Elektrolisis bagian 2 -HUKUM FARADAY 1
Summary
TLDRThis educational video explores the quantitative relationship between the amount of substance reacting and the electric charge involved in electrochemistry, focusing on Faraday's First Law. The law, named after English scientist Michael Faraday, establishes that the mass of a substance deposited at an electrode is proportional to the electric charge passed through the cell. The video uses the formula m = e * I * t / (n * F) to calculate the mass of metals produced at the cathode during electrolysis, where m is mass, e is the equivalent mass, I is current, t is time, n is the number of electrons transferred, and F is Faraday's constant. Practical examples, including the electrolysis of CuSO4 and AgNO3 solutions, demonstrate how to apply this law to determine the mass of metals produced.
Takeaways
- 🔬 The video discusses the quantitative relationship between the amount of substance reacting and the electric charge involved, known as Faraday's laws of electrolysis.

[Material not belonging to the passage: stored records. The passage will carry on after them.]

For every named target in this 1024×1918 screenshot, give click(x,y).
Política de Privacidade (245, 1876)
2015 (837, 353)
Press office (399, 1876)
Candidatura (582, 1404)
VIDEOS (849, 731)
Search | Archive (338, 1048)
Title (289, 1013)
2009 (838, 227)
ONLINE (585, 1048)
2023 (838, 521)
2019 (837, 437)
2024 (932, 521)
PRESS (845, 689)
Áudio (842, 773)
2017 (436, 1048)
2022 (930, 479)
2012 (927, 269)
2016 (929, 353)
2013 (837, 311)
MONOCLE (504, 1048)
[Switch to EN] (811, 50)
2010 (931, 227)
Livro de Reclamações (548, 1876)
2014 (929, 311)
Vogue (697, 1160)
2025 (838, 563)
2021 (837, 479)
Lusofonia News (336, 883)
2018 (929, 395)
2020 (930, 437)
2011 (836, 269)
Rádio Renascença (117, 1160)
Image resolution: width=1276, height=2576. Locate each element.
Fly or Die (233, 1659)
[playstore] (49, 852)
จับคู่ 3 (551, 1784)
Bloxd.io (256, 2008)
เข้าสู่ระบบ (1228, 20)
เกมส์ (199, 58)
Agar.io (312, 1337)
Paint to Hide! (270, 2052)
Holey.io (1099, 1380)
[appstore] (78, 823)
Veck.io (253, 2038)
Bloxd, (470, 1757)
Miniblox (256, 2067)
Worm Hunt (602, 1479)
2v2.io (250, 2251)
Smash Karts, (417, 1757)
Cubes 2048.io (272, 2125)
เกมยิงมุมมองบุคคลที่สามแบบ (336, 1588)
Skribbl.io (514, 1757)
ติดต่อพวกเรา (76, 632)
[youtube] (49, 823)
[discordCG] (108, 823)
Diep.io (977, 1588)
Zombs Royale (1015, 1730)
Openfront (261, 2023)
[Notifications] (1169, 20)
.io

- 🌐 Faraday's laws are named after the English scientist Michael Faraday, a physicist and chemist who formulated these principles.
- ⚡ The first law of Faraday states that the mass of a substance deposited at an electrode is directly proportional to the quantity of electric charge passed through the solution.
- 🔋 The formula m = e * I * t / (n * F) is used to calculate the mass of the substance produced, where m is mass, e is the equivalent mass of the substance, I is current, t is time, n is the number of electrons transferred, and F is Faraday's constant.
- 🔢 Faraday's constant (F) is approximately 96,500 C/mol, representing the charge of one mole of electrons.
- 🏗️ The video provides examples of how to calculate the mass of metals deposited at the cathode during electrolysis, using the formula and Faraday's constant.
- ⚖️ The script includes a problem-solving session where the audience is guided through calculating the mass of copper, silver, and magnesium produced during electrolysis.
- 🕒 Time is a crucial factor in these calculations, and it must be converted into seconds when used in the formula.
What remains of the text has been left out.